**Task requirements:**
Put the lines of the material into a numbered list, from the line containing "Screen dimensions: 182x142" up to and including the last line of the material, leaving out blank lines.

### Data

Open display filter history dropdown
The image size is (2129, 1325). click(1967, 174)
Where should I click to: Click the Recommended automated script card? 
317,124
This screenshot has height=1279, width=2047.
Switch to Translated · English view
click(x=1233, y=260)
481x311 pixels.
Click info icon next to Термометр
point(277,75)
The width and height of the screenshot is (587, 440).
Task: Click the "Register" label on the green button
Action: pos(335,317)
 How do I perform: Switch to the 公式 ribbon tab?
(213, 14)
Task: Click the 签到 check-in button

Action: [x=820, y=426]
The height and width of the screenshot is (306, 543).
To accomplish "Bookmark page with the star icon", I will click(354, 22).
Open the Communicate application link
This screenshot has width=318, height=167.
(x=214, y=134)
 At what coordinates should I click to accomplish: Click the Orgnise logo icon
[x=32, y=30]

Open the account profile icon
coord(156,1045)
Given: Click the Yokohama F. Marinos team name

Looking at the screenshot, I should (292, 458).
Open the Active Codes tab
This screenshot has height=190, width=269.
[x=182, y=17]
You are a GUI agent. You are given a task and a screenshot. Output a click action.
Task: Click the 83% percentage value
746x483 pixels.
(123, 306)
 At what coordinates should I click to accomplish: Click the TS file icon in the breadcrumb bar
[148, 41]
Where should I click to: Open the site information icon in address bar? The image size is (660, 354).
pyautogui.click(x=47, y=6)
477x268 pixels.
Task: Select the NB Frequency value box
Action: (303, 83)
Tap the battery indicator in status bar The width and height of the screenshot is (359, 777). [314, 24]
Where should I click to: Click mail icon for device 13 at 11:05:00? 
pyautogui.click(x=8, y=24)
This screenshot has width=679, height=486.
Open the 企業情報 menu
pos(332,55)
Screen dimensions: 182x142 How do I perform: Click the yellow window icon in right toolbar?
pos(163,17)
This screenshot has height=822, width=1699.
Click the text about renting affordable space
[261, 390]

######

**Result:**
1. Screen dimensions: 182x142 How do I perform: Click the yellow window icon in right toolbar?
2. pos(163,17)
3. This screenshot has height=822, width=1699.
4. Click the text about renting affordable space
5. [261, 390]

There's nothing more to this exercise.